The main waterways in the marsh are the Libby River, Nonesuch River, Dunstan River, Scarborough River, Jones Creek, Mill Brook, Phillips Brook, Finnerd Brook, and Cascade Brook. There are many other minor creeks that feed the main waterways.

Salt marshes filter pollution from the water and provide food and shelter for numerous species of birds, fish, mammals, and shellfish. Given the wildlife productivity and habitat diversity in this area, Scarborough Marsh is considered by the state of Maine as the most significant of Maine's coastal Focus Areas. It is the largest salt marsh in the state.

Before the marsh was protected by the state ownership, there was considerable construction on some of the higher lands in and around the marsh, which stretches from Old Orchard Beach, south of Scarborough, nearly to Cape Elizabeth, to the town's north.

The acreage of the Scarborough Marsh Wildlife Management Area continues to grow as a result of organizations such as the Friends of Scarborough Marsh and the Scarborough Land Trust and the town of Scarborough, buying or taking donated ownership of privately held land within or bordering the marshland.

U.S. Route 1 cuts through a section of the marsh in what was formerly referred to as the Dunstan Corner section of the town.

There are two commercial oyster farms and hundreds of commercial and recreational clammers operating in the marsh. Commercial lobstermen dock their boats in one of the rivers. The town provides a limited number of recreational boat tie-ups.

==Ecology==
The marsh is a stopover on the Atlantic Flyway, so a myriad of waterfowl can be spotted on the way to Canada in the spring and south to their wintering areas in the fall. Seals or an occasional porpoise on the hunt for food can be seen in the Scarborough River.

The majority of Scarborough Marsh, Maine's largest saltwater marsh complex, has been negatively impacted by man-made ditches, which have been used to drain the marsh, lowering the natural water table and reducing the number of permanent pools on the high marsh. Since early 2000, with the creation of the Friends of Scarborough Marsh, hundreds of acres of open water habitat have been restored by plugging existing ditches and re-creating pools. The new permanent pools on the high marsh again became home for cordgrass, aquatic invertebrates, mosquito-eating saltmarsh fish and waterbirds including black ducks and glossy ibis.

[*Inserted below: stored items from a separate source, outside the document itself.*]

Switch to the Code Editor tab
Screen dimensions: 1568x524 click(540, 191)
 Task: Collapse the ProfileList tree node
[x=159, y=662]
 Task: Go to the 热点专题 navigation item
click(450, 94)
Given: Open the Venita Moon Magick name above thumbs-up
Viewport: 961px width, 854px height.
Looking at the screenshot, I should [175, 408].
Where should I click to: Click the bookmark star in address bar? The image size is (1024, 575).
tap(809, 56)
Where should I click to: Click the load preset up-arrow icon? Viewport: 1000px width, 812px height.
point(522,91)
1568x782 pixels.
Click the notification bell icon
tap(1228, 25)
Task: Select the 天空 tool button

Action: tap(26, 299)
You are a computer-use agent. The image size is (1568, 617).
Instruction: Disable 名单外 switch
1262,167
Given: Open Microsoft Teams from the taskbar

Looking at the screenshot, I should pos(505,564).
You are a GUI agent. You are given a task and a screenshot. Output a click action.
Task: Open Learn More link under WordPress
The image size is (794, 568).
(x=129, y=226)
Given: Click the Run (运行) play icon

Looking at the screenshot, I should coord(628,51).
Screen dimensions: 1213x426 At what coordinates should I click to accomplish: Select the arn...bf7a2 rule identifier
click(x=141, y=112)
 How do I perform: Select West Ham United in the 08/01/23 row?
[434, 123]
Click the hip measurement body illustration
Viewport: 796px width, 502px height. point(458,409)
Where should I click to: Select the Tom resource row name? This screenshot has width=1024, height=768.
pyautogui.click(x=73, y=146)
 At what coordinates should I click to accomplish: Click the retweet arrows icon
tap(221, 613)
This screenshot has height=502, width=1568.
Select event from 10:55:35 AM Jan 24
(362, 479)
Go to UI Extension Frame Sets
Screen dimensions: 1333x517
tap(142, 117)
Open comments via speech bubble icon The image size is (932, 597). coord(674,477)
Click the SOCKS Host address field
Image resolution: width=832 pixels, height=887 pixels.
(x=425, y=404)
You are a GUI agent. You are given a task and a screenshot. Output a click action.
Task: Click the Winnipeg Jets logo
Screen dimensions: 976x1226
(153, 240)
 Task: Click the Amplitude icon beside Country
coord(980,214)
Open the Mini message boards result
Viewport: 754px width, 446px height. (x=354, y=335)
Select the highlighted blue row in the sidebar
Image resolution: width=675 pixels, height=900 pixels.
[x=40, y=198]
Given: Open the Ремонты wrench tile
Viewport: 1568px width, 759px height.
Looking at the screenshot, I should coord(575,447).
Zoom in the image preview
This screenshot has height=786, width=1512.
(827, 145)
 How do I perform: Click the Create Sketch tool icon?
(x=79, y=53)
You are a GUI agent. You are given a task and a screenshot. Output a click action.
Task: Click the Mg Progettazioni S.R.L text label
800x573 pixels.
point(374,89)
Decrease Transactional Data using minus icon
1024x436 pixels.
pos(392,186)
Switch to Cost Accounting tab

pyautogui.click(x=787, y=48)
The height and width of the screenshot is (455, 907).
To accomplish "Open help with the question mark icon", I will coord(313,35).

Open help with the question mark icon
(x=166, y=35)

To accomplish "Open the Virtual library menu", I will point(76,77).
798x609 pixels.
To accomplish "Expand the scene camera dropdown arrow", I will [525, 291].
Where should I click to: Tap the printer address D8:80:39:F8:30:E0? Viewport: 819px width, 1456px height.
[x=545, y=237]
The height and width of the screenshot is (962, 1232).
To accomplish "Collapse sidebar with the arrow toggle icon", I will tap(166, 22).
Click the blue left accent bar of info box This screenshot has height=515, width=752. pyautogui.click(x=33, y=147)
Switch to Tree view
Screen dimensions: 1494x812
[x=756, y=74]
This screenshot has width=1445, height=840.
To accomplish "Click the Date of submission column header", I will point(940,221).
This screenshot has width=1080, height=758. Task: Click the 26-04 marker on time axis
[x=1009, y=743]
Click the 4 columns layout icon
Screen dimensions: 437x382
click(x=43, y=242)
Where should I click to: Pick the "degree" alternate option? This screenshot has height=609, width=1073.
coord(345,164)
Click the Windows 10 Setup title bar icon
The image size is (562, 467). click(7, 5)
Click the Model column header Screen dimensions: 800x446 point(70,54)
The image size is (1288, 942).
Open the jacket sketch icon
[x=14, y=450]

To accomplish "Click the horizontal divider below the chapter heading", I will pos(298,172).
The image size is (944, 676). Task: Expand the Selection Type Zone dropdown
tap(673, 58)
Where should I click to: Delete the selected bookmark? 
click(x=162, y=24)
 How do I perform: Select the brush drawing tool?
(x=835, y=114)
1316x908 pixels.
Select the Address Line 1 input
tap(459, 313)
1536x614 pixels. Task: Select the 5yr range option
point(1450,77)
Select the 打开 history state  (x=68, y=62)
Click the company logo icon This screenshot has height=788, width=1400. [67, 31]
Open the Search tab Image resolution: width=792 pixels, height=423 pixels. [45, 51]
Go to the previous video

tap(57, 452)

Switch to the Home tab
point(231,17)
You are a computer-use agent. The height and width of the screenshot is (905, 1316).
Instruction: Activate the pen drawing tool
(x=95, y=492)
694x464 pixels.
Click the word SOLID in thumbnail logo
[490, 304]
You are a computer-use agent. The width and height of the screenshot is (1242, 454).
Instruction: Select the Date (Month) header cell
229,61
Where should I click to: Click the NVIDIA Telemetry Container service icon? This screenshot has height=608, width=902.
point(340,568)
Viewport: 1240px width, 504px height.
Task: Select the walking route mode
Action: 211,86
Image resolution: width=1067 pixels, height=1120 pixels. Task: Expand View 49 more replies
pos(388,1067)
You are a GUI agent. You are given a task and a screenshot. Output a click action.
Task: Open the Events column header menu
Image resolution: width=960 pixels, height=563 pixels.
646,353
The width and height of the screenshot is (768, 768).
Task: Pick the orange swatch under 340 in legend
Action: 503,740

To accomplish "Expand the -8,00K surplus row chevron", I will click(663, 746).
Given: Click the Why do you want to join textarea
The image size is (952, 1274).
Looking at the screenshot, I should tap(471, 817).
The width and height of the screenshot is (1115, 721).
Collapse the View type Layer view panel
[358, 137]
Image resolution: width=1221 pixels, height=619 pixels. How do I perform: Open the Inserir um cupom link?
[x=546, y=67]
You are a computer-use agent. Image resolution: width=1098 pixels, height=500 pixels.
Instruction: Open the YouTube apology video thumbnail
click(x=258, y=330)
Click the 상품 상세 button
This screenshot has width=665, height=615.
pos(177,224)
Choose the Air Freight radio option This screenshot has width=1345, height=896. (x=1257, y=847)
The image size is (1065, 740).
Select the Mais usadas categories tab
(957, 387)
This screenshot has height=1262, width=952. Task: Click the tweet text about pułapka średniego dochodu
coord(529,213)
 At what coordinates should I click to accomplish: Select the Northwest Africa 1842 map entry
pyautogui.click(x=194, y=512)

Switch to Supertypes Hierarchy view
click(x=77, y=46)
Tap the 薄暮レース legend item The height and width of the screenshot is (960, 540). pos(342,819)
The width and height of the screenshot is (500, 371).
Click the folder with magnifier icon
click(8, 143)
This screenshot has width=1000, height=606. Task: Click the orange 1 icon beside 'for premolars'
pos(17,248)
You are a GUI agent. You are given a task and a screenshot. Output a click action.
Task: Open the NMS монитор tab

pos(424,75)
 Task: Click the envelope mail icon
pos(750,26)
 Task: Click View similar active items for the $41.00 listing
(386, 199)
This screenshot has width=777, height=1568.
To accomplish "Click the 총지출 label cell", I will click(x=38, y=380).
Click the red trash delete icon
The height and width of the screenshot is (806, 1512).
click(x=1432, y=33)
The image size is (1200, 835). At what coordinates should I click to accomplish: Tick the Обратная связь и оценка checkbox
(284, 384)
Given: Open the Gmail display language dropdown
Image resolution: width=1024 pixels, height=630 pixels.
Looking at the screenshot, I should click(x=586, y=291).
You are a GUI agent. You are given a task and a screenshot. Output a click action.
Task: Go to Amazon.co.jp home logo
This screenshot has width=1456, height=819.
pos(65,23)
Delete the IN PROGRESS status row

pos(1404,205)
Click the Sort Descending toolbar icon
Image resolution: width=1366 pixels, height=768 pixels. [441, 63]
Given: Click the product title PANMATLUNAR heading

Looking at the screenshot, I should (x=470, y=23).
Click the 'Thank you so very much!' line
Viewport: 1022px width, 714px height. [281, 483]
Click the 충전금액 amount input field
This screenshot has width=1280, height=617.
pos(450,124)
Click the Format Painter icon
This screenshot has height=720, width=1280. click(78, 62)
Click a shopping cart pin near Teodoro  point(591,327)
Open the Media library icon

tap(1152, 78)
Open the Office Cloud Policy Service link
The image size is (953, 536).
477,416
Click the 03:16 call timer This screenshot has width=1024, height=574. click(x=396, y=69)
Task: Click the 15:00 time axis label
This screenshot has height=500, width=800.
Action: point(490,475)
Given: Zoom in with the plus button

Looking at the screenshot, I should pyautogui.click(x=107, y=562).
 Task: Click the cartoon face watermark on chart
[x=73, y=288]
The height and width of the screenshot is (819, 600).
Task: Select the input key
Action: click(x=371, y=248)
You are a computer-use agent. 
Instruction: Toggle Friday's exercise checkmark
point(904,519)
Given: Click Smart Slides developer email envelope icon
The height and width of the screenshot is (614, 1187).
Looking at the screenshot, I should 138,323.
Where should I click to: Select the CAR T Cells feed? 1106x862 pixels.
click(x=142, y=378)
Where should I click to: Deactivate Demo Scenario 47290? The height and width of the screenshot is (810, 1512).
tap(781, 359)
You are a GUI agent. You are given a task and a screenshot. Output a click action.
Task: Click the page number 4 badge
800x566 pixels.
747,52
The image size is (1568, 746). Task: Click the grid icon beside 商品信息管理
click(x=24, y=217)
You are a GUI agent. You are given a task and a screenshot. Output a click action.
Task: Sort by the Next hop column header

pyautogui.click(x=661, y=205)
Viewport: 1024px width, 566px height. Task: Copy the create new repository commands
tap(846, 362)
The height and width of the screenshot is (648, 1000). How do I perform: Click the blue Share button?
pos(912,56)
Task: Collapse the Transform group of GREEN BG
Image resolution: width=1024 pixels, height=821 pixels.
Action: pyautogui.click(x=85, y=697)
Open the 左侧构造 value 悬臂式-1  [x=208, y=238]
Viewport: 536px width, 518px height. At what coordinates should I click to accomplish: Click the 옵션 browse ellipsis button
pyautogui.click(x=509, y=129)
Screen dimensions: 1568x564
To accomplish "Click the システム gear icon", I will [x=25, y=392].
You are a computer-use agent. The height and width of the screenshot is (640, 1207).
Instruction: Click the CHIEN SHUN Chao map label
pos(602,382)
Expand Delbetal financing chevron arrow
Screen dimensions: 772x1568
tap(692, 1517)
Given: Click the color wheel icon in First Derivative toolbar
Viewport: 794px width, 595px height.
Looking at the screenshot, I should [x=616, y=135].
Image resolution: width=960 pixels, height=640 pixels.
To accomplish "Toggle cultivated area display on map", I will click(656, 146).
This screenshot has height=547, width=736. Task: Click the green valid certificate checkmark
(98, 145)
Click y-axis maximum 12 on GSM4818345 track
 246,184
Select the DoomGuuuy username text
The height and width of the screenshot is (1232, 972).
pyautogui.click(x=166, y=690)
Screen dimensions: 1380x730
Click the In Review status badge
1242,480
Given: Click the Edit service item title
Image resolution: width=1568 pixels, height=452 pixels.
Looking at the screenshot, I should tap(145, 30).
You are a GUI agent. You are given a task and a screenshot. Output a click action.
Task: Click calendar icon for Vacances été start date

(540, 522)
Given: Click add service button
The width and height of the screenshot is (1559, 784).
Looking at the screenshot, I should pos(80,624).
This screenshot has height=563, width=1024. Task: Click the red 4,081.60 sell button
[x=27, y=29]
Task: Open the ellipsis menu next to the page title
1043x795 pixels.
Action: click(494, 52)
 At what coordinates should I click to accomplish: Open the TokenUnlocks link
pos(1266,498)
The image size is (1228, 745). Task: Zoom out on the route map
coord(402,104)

This is the first of many saltmarsh restoration projects to be completed by the Friends of Scarborough Marsh and its partners including Ducks Unlimited Inc., Maine's Department of Inland Fisheries & Wildlife, U.S. Fish and Wildlife Service and Maine Audubon Society.

== History ==

In the past, it was believed that by draining marshes, mosquitoes could be eliminated, when, in fact, the opposite occurred. By draining marshes, the aquatic life that consumed mosquitoes disappeared.

Additionally, in the 1800s, settlers created the ditches that redirected water flow so that they could maximize the farming of salt grasses.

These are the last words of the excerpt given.